This study establishes an ex vivo model of corneal keratitis using porcine eye tissue infected with Pseudomonas aeruginosa. The model allows for the investigation of bacterial invasion and the resulting inflammatory response in the cornea.
In the vertebrate eye, the cornea - the outermost protective covering- is infected by Pseudomonas aeruginosa, resulting in a corneal inflammatory condition - keratitis.

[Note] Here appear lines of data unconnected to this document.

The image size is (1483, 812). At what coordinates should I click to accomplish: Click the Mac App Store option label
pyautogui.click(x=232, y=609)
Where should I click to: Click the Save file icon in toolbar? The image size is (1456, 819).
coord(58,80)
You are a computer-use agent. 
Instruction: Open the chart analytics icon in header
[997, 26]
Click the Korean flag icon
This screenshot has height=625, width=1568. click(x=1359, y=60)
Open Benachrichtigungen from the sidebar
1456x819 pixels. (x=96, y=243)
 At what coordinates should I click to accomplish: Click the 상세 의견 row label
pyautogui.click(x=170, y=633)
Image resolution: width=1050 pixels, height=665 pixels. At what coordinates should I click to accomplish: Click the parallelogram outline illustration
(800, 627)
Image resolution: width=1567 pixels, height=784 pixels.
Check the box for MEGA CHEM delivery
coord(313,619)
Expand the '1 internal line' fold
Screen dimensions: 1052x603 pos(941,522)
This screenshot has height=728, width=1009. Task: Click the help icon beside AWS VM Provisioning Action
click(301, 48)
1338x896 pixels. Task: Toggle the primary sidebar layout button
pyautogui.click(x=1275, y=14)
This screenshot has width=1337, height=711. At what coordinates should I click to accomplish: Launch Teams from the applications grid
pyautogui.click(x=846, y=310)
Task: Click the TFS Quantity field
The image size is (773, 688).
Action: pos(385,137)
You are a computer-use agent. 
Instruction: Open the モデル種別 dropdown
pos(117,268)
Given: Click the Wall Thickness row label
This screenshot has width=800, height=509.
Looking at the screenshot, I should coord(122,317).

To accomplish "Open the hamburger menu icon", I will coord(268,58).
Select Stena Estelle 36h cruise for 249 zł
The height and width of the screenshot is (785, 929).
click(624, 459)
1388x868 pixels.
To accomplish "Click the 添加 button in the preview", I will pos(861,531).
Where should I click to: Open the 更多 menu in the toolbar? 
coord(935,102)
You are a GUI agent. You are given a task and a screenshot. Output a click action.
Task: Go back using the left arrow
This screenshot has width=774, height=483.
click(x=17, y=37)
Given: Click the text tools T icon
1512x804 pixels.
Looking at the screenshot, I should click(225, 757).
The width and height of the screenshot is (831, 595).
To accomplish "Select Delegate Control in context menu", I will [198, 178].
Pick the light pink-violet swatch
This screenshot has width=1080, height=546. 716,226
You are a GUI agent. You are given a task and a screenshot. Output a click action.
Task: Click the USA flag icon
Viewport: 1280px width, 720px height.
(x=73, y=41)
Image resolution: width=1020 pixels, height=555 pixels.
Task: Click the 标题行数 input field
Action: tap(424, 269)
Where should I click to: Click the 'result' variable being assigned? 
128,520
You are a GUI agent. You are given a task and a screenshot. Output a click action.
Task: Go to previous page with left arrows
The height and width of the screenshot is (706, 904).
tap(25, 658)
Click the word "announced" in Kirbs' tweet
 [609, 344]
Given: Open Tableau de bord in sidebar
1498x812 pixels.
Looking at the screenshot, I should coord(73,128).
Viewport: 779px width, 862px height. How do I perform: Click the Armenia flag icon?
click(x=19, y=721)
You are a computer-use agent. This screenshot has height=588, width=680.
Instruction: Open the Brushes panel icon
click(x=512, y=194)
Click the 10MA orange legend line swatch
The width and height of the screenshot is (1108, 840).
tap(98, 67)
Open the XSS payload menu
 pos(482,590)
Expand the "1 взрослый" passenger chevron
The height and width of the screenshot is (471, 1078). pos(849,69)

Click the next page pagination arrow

To establish an ex vivo corneal keratitis model, place a porcine eye corneoscleral button in a Petri dish. This tissue segment consists of the cornea surrounded by remnants of sclera - the fibrous eye covering. Supplement the Petri dish with antibiotic-containing media to eliminate contaminating microbes from the corneal epithelial surface.
Locate the central portion of the cornea. Make superficial horizontal and vertical incisions in the desired pattern piercing the outermost corneal epithelial layer. Transfer the incised tissue, cornea side down, into a specialized hollow mold.
Fill the corneal cavity with liquified agar and allow to solidify, restraining the tissue inside the mold. Invert the mold to expose the wounded surface of the corneal epithelium. Pipette the Pseudomonas suspension into the incised areas of the cornea. Overlay the mold with more growth medium for optimal bacterial growth. Supplement the culture dish with media and incubate.
Bacteria traverse the epithelial incision to invade the stroma. Inside the stroma, bacteria cause the infiltration of immune cells, proteins, and fluid in the cornea resulting in an inflammatory response. The fluid build-up increases the corneal opacity, confirming bacterial keratitis.
Remove the media from the Petri dish, and rinse the corneas twice with one milliliter of sterile PBS. Hold the cornea with forceps and squeeze gently. Use a 10A scalpel to make four cuts - two vertical, two horizontal - in the central section of the corneoscleral button through the epithelial layer to the underlying stroma.
Place a sterile glass mold in a six-well plate with the wide part up. Then, place the cornea in the middle of the glass mold, with the epithelium side facing down, and the wounded part of the cornea centered in the glass mold.
Fill the glass mold completely by adding one milliliter of agar solution. After allowing the agar to set, invert the glass mold so that the corneal epithelium is facing upwards.
The glass mold has to be sealed with agar up to the brim to prevent leaking of the inoculum or drug solution.
Pipette 200 microliters of the bacterial culture directly into a cut area. Also, for each experiment, set up a control by adding 200 microliters of sterile PBS to one cornea, instead of adding the bacterial culture.
Next, add 185 microliters of PBS to the top of each cornea to keep the epithelium moist. Then, add one milliliter of DMEM without antibiotics to the bottom of each well. Incubate the six-welled plate at 37 degrees Celsius with humidity and 5% carbon dioxide, for up to 24 hours.
Discard the DMEM from the six-welled plate and add one milliliter of sterile PBS to each well to rinse it. Remove the PBS gently, without touching the central part of the corneoscleral button. Remove the glass mold using sterile forceps, and place it in 5% Distel. Gently rinse the top of the corneoscleral button twice with one milliliter of PBS.
Use fine-tip forceps to lift the edge of the corneoscleral button, detach it from the agar underneath, and transfer it to a 50-milliliter tube filled with one to two milliliters of ice-cold PBS. To help detach bacteria from the corneal epithelium and the cut area, add PBS to the tube and use a fine-tip homogenizer to shear the top of the infected cornea. The tissue does not have to be completely liquidized.
Vortex to resuspend settled bacteria, and add 20 microliters of the homogenized cornea to 180 microliters of PBS. Then, perform serial dilutions of the homogenate in a 96-well plate.
Pipette 10 microliters of the diluted homogenate onto a blood agar plate.
After incubating the plate for 16 hours, count the number of colony-forming units.